Lihat ke Halaman Asli

Toto Sukisno

Berlatih Berbagi Sambil Tertatih, Menulis Agar Membaca, Membaca Untuk Memahami

Perilaku Hemat Energi Listrik, Himbauan atau Kebutuhan?

Diperbarui: 31 Mei 2022   08:37

Kompasiana adalah platform blog. Konten ini menjadi tanggung jawab bloger dan tidak mewakili pandangan redaksi Kompas.

sumber: pikiran-rakyat.com

Energi listrik merupakan kebutuhan primer yang tidak bisa dipisahkan dengan manusia masa kini, khususnya generasi stroberi (meminjam istilahnya Prof. Rhenald Kasali). Contoh yang menggambarkan bagaimana generasi stroberi tidak dapat dipisahkan dengan ketersediaan energi adalah penggunaan telepon pintar (smartphone) yang selalu menemani setiap saat dan di semua tempat. Setiap generasi stroberi berpergian, pertanyaan pertama yang diajukan adalah “colokan listrik” nya dimana? Ini hal kecil yang menunjukkan betapa ketergantungan generasi stroberi terhadap sumber energi sangatlah tinggi.

Dalam dunia energi, adagium yang sangat populer salah satunya adalah “energi merupakan titipan anak cucu kita”, termasuk didalamnya adalah energi listrik. Sebagai barang titipan, sudah barang tentu kita memiliki tanggung jawab untuk menjaganya sehingga barang titipan tersebut tersampaikan ke anak cucu tanpa kurang satu apapun. Pendek kata, apa yang kita nikmati saat ini (khususnya energi listrik) juga harus dapat dinikmati oleh anak cucu kita kelak.

Sumber energi listrik ditinjau dari jenis pembangkitnya dapat diklasifikasikan menjadi dua, yaitu sumber energi yang tidak terbarukan (fosil) dan sumber energi yang terbarukan yang lazim disebut dengan energi baru terbarukan (EBT). Data terbaru berdasarkan buku Statisitik Ketenagalistrikan Tahun 2020, kapasitas pembangkit terpasang masih didominasi oleh pembangkit listrik fosil, yaitu sebesar 85,63 persen, sisanya adalah pembangkit listrik non fosil sebesar 14,37 persen, dengan nilai total kapasitas daya pembangkit sebesar 72.750,72 MW. Sebagaimana khalayak umum ketahui, bahwa fosil merupakan sumber energi yang terbatas jumlahnya, sehingga penggunaan terhadap energi tersebut perlu dikelola secara optimal. Ketidakberhasilan dalam pengelolaan energi fosil yang salah satunya diakibatkan penggunaan yang tidak efisien akan mengakibatkan kegagalan kita semua dalam mengemban amanah yang harus disampaikan kepada anak cucu kita.

▸ PETUNJUK TERTULIS 1: Salin bagian artikel tentang hemat energi listrik mulai dari "Lihat ke Halaman" sampai dengan "Himbauan atau Kebutuhan?".
▸ PETUNJUK TERTULIS 2: Sebutkan persentase kapasitas pembangkit terpasang yang berasal dari pembangkit listrik fosil menurut artikel tentang hemat energi listrik.

▸ DAFTAR DATA:
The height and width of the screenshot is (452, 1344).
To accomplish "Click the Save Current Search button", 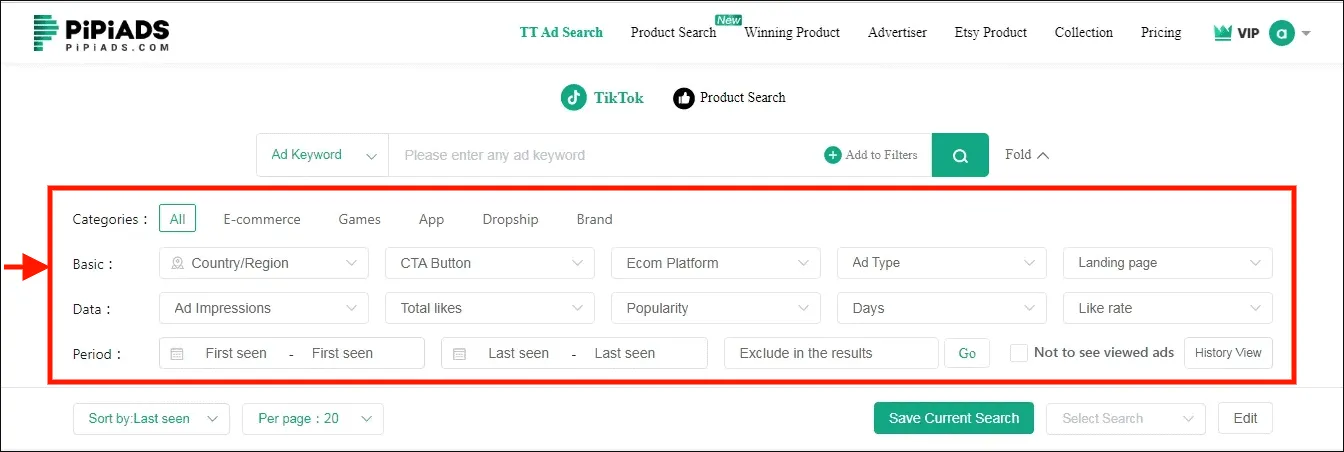I will 954,419.
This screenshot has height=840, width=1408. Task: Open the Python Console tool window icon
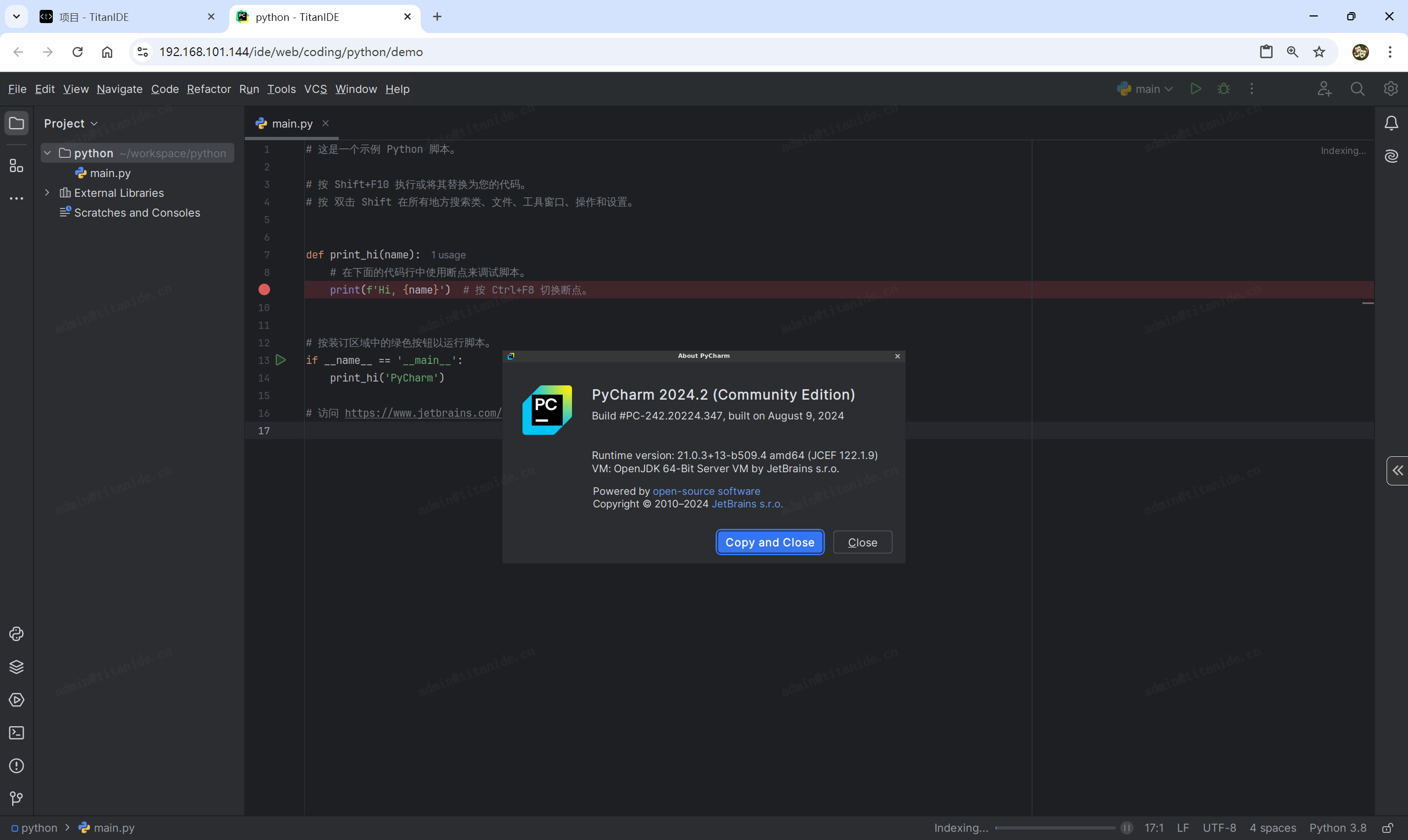click(x=16, y=634)
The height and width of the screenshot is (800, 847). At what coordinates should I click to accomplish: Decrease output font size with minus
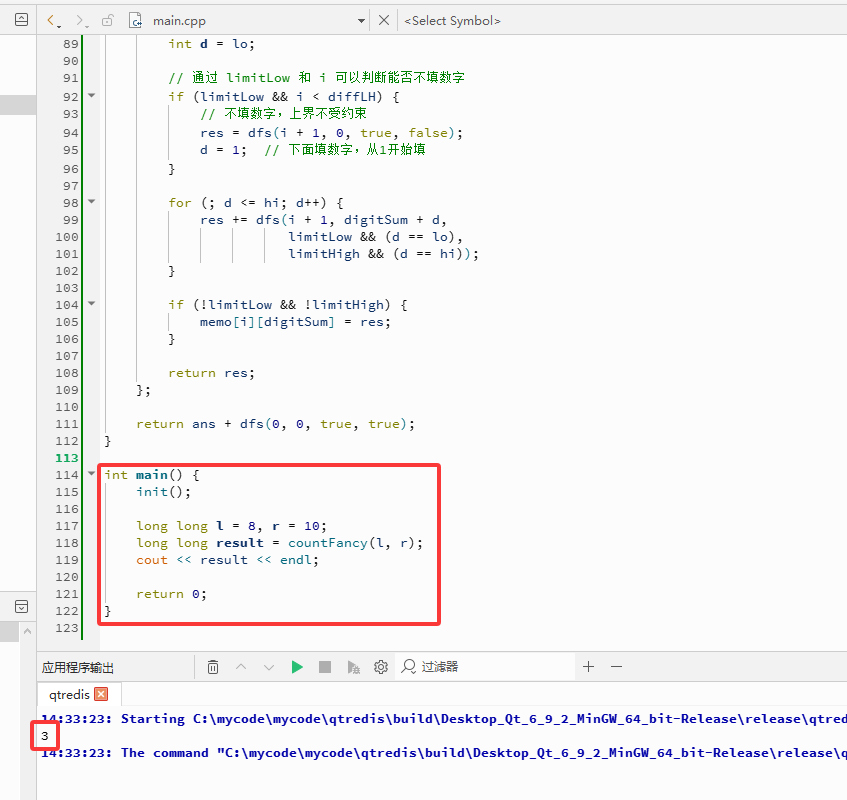pos(616,667)
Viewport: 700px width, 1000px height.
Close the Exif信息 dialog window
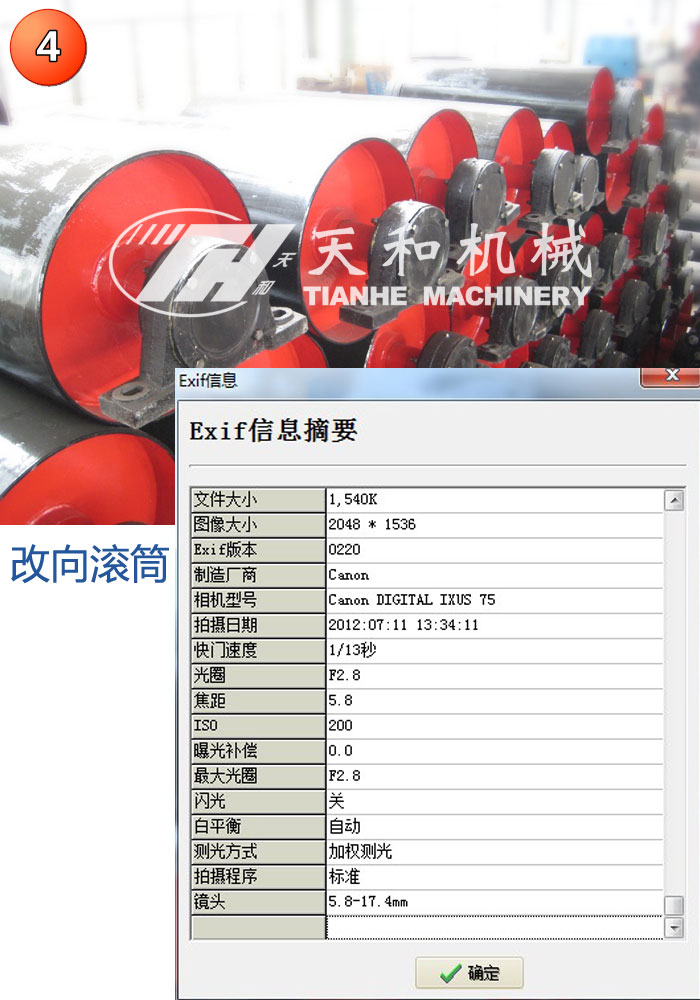click(x=670, y=376)
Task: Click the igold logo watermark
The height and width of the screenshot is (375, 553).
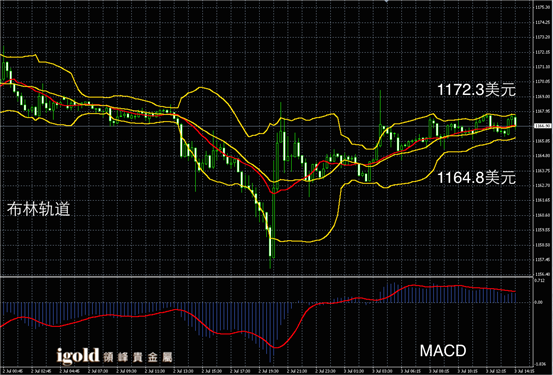Action: 78,356
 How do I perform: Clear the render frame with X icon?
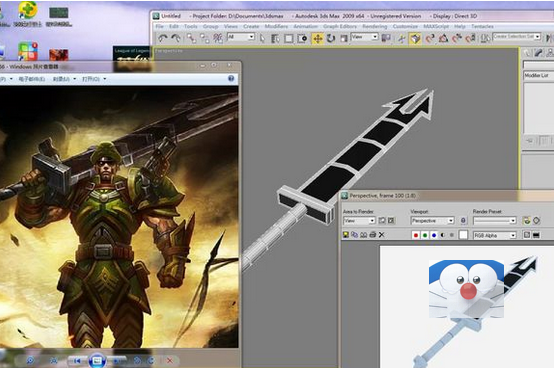382,235
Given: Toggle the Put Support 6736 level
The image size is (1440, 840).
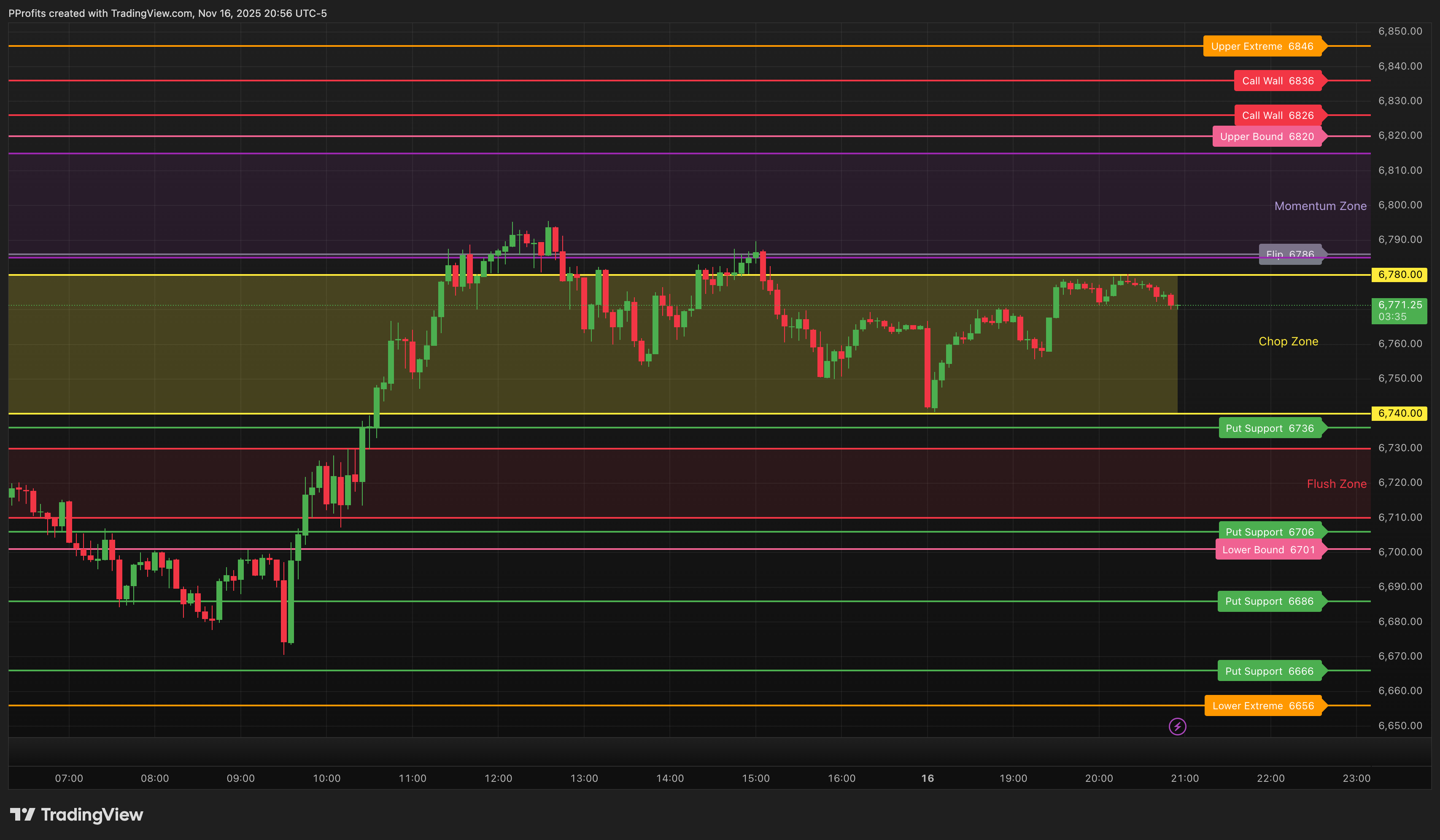Looking at the screenshot, I should [x=1271, y=428].
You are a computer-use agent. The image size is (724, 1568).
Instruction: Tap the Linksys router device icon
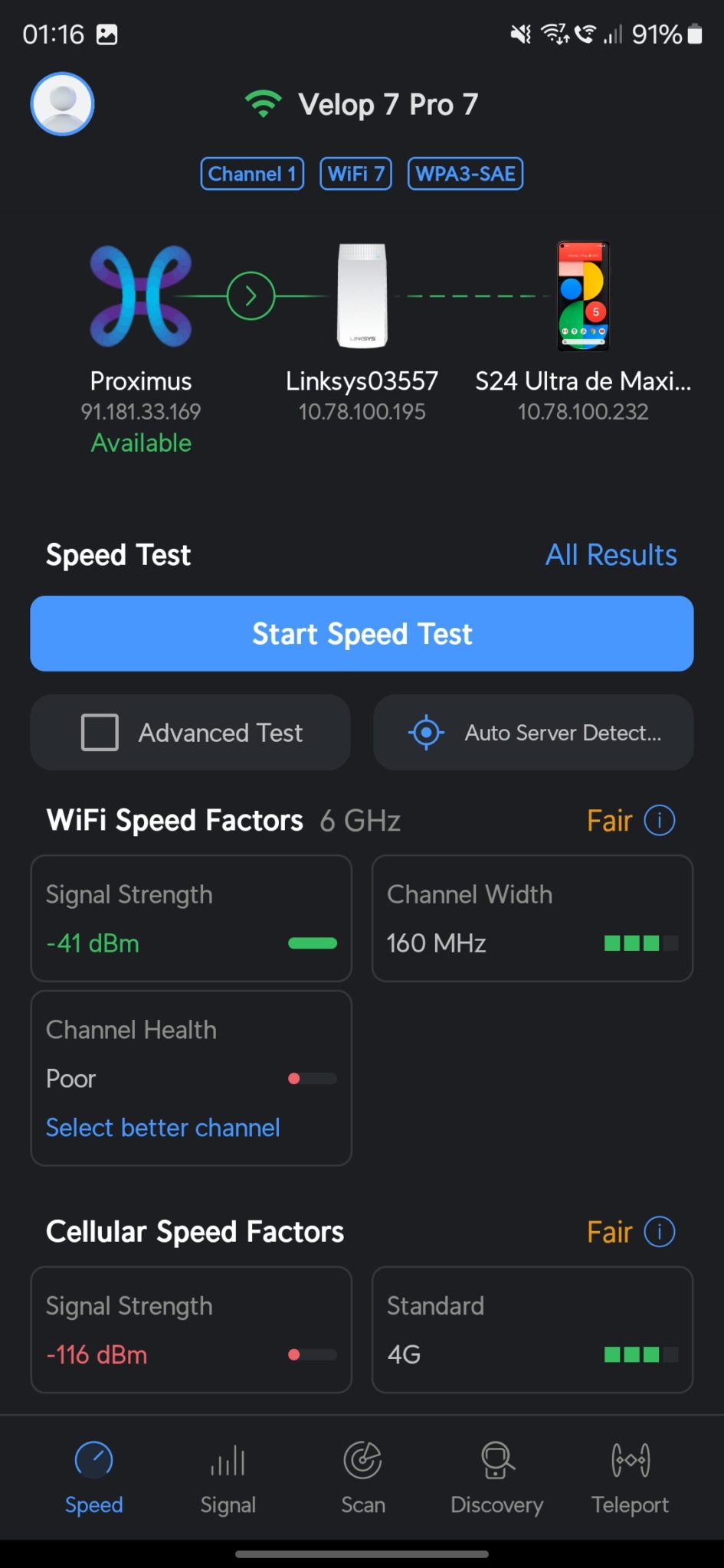[362, 296]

▸ JAWABAN TERTULIS 1:
Lihat ke Halaman Asli

Toto Sukisno

Berlatih Berbagi Sambil Tertatih, Menulis Agar Membaca, Membaca Untuk Memahami

Perilaku Hemat Energi Listrik, Himbauan atau Kebutuhan?

▸ JAWABAN TERTULIS 2: 85,63 persen.